In any case, if you need to use Posix ERE instead of PCRE2 (for compatibility, to reduce memory footprint or some other reason), you can use "--posix-regex" option of gg; the same limitations as above apply. Note that PCRE2 (the default) is generally faster than ERE.

Examples

Use match-regex statement to find out if a string matches a pattern, for example:

 match-regex "SOME (.*) IS (.*)" in "WOW SOME THING IS GOOD HERE" status st

In this case, the first parameter ("SOME (.*) IS (.*)") is a pattern and you're matching it with string ("WOW SOME THING IS GOOD HERE"). Since there is a match, status variable (defined on the fly as integer) "st" will be "1" (meaning one match was found) - in general it will contain the number of patterns matched.

Search for patterns and replace them by using replace-with clause, for example:

 match-regex "SOME (.*) IS ([^ ]+)" in "WOW SOME THING IS GOOD HERE FOR SURE" replace-with "THINGS ARE \\2 YES!" result res status st

In this case, the result from replacement will be in a new string variable "res" specified with the result clause, and it will be

 WOW THINGS ARE GOOD YES! HERE FOR SURE

The above demonstrates a typical use of subexpressions in regex (meaning "()" statements) and their referencing with "\\1", "\\2" etc. in the order in which they appear. Consult regex documentation for more information. Status variable specified with status clause ("st" in this example) will contain the number of patterns matched and replaced.

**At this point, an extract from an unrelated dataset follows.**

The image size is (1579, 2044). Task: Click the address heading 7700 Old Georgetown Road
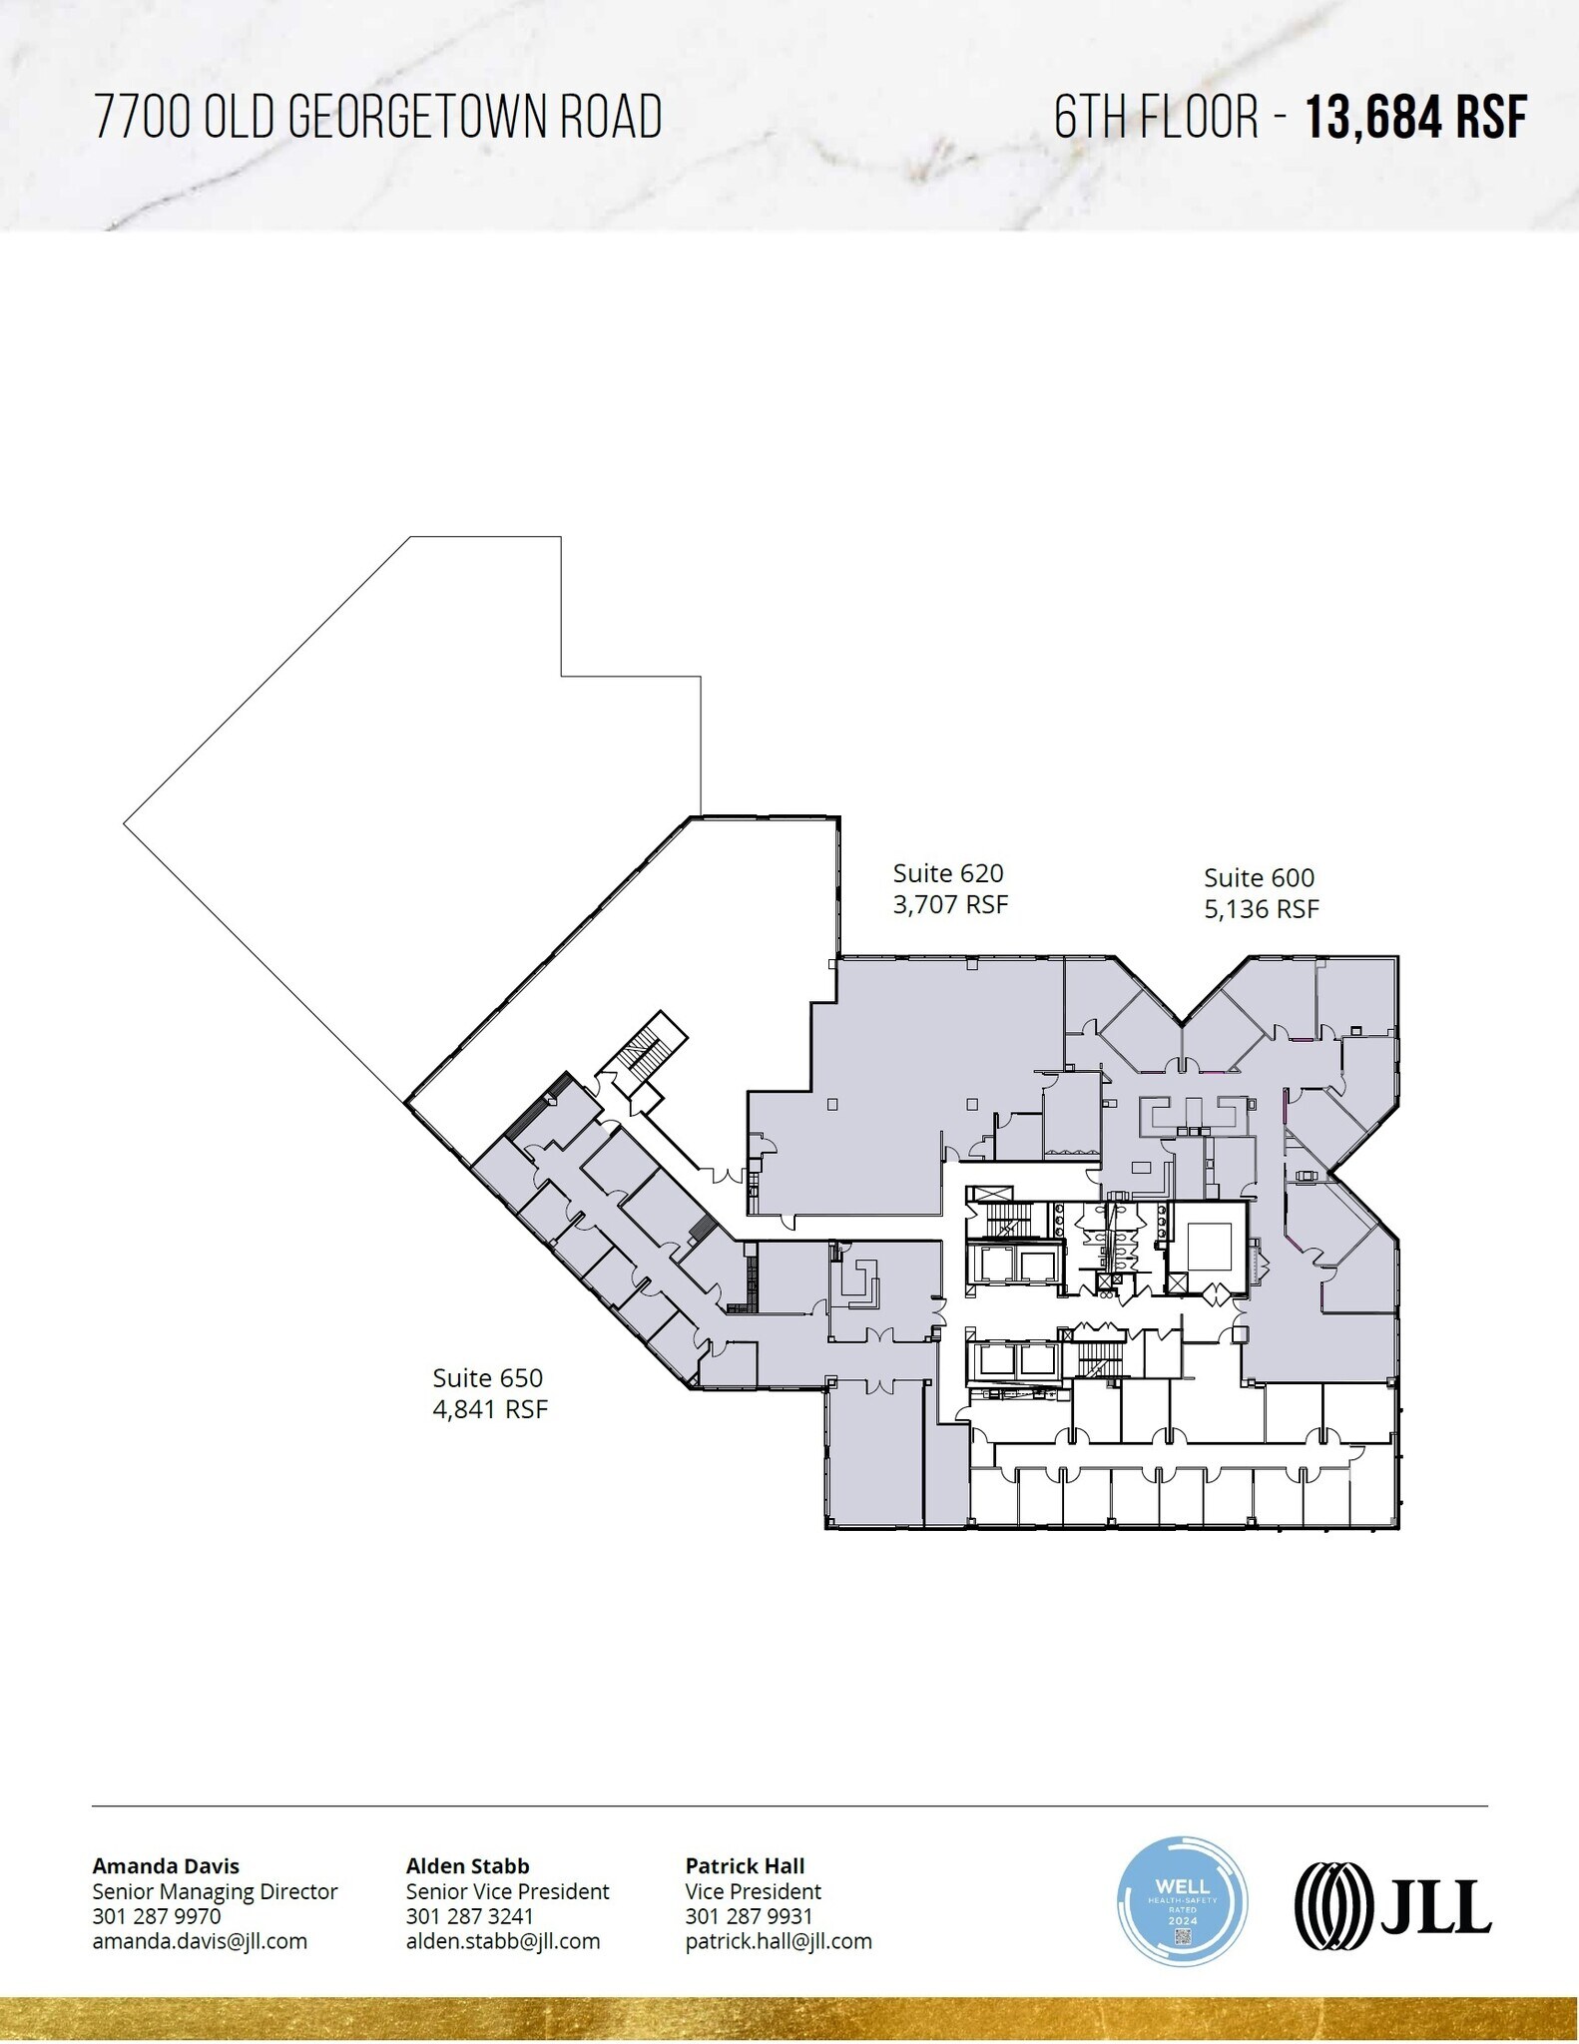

Matching is by default case sensitive. Use "case-insensitive" clause to change it to case insensitive, for instance:

 match-regex "SOME (.*) IS (.*)" in "WOW some THING IS GOOD HERE" status st case-insensitive

In the above case, the pattern would not be found without "case-insensitive" clause because "SOME" and "some" would not match. This clause works the same in matching-only as well as replacing strings.

If you want to match only the first occurrence of a pattern, use "single-match" option:

 match-regex "SOME ([^ ]+) IS ([^ ]+)" in "WOW SOME THING IS GOOD HERE AND SOME STUFF IS GOOD TOO" status st single-match

In this case there would be two matches by default ("SOME THING IS GOOD" and "SOME STUFF IS GOOD") but only the first would be found. This clause works the same for replacing as well - only the first occurrence would be replaced.